The collapse of social capital is surely one cause of the decline in entrepreneurship. To start a business is to take a risk. Having social support not only mitigates the cost of failure, it encourages risk taking. As capital, social and human, has been collected into the control of an increasingly narrow elite, entrepreneurship has declined while overall leverage has grown. The rentier system of liberal democracy, has turned the ruling elites into renters, using up resources without replacing them.

The Russian implementation of democratic communism in an empire became unstable when the proceeds from energy sales could not cover the cost of empire. Like a business with a negative cash flow, it simply ran out of money and collapsed. It’s tempting to think something similar happens in America. After all, government debt at all levels is staggering and is accelerating. That’s a mistake, however, as the state is no longer in control of the empire. Control now rests in private hands.

Proof of that is the inability of the empire to control the borders.
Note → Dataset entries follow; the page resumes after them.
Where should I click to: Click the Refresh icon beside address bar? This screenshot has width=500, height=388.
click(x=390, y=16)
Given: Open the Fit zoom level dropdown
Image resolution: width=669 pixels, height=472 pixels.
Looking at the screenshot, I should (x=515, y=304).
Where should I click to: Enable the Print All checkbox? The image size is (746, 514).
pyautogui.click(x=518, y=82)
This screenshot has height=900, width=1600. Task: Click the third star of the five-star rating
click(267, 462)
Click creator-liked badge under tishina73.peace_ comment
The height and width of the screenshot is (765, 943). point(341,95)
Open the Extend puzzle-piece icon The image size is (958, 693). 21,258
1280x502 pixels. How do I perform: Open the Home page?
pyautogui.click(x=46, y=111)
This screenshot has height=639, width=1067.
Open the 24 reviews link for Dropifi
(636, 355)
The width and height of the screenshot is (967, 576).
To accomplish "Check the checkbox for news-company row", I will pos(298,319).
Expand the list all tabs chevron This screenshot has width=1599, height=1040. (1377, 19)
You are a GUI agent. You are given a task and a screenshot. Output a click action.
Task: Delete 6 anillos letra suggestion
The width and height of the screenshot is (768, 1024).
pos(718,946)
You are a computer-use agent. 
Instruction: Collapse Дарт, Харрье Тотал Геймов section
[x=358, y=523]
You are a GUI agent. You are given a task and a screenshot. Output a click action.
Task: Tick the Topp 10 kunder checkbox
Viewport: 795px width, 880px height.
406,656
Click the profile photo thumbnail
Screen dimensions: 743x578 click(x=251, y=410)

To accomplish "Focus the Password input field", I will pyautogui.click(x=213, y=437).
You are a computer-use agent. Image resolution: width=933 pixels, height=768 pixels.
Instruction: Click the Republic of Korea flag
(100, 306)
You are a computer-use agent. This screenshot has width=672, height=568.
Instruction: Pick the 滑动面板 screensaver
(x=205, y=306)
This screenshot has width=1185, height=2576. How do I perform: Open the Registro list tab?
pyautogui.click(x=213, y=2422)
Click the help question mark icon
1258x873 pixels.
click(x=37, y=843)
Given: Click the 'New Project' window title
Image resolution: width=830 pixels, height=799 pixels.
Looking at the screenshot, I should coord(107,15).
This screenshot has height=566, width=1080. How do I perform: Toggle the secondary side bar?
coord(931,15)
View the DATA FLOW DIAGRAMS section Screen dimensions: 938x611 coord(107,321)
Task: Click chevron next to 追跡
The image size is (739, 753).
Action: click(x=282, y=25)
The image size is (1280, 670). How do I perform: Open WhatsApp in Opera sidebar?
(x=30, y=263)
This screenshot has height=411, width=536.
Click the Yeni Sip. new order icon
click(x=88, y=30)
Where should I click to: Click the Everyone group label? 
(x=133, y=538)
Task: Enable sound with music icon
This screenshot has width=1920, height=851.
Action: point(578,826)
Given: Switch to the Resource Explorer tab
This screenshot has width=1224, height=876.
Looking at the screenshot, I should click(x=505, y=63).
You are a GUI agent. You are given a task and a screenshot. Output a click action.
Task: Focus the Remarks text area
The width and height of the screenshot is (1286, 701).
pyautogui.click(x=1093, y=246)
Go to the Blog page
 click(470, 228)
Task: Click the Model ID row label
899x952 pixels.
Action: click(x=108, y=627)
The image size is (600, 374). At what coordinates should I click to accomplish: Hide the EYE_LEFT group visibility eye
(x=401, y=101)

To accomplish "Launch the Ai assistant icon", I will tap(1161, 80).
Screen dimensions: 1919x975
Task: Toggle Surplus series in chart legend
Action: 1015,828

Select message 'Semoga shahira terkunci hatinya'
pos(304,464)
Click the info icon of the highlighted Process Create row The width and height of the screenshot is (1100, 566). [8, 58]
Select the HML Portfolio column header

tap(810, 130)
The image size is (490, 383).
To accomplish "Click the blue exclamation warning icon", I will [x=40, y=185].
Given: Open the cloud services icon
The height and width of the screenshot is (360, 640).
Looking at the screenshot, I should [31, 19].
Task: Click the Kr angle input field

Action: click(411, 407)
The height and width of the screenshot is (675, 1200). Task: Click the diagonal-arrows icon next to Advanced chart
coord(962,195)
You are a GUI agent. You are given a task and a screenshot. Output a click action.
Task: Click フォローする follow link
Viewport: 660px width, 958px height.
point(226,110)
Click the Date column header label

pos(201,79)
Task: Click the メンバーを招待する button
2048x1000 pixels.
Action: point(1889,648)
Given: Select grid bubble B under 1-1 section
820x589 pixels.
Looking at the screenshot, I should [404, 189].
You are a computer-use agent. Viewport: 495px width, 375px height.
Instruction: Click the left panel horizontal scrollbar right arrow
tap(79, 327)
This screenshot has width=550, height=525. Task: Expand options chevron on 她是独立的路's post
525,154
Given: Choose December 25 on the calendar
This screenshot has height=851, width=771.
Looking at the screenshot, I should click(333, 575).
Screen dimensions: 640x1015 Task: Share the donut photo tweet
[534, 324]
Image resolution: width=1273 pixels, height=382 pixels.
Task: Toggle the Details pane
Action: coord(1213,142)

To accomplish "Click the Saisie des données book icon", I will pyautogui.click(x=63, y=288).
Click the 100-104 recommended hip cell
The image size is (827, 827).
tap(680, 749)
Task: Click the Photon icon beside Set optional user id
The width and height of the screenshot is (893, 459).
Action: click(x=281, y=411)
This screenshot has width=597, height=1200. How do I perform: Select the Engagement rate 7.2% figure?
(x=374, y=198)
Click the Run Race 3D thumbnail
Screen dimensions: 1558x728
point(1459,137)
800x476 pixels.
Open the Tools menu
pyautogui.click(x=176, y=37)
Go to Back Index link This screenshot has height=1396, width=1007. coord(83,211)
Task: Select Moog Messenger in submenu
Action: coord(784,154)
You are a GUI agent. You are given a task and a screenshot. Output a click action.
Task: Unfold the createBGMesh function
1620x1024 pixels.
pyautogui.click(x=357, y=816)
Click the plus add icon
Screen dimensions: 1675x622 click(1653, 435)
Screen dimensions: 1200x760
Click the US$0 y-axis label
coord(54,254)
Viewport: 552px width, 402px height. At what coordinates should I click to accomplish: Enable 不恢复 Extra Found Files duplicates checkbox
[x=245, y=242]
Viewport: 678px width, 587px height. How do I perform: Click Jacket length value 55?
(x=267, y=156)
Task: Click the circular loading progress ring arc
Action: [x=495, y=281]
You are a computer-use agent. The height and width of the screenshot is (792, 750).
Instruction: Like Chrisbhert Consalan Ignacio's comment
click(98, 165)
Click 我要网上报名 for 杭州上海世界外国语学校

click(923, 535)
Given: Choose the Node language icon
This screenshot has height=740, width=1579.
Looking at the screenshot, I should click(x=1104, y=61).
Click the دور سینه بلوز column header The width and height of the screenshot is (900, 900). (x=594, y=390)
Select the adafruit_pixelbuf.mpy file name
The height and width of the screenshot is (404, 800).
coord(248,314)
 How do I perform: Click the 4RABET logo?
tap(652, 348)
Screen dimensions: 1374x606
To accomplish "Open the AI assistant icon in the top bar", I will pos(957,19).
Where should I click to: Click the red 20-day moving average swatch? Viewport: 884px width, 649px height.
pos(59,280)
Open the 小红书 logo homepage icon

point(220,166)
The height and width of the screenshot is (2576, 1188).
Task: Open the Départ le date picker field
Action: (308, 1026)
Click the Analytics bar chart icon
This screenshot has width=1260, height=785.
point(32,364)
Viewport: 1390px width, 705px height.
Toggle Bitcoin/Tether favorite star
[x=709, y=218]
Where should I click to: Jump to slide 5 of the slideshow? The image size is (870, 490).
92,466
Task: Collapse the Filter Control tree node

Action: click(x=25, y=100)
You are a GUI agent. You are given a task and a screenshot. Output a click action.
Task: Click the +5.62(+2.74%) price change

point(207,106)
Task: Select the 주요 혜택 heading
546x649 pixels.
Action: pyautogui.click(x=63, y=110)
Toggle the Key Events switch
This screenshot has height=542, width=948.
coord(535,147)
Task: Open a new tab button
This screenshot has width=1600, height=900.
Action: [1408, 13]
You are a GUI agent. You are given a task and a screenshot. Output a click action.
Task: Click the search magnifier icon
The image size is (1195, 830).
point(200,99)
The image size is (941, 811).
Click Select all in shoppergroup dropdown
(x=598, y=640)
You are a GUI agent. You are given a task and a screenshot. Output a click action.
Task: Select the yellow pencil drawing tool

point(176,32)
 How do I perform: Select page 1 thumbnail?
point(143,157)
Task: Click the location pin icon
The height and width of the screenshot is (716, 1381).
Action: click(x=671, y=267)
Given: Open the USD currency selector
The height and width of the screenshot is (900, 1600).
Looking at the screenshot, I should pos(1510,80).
Across the West, the voters want to sharply reduce legal immigration and end all illegal migration. Yet, supposedly sovereign governments are unable to do it. In America, the President is stymied at every turn by a system largely controlled by forces that exist outside the government. The reason there can be no border wall is the managerial elite that benefits from and is in charge of the empire, will never permit it.

The more likely source of instability will come from the cannibalization of social capital that has been the fuel of the “new economy” for decades. The loss of social capital has reduced social trust, which in turn has resulted in a decline in trust of national civic institutions. Why would people put faith in their institutions when it is clear that their office holders are powerless? That is a lesson rocketing around Europe. It explains the “yellow vest” protests and the rise of right-wing populism.

In America, only a fool believes the ruling class. People are becoming increasingly alarmed by what’s happening in the administrative state and its private partners in the technology and financial class. This loss in trust will inevitably lead people to look for alternative sources of legitimacy, authority and collective security. Identity politics is just a preview. As America becomes majority-minority, politics becomes a winner take all proposition, which will foster a rise of tribal politics.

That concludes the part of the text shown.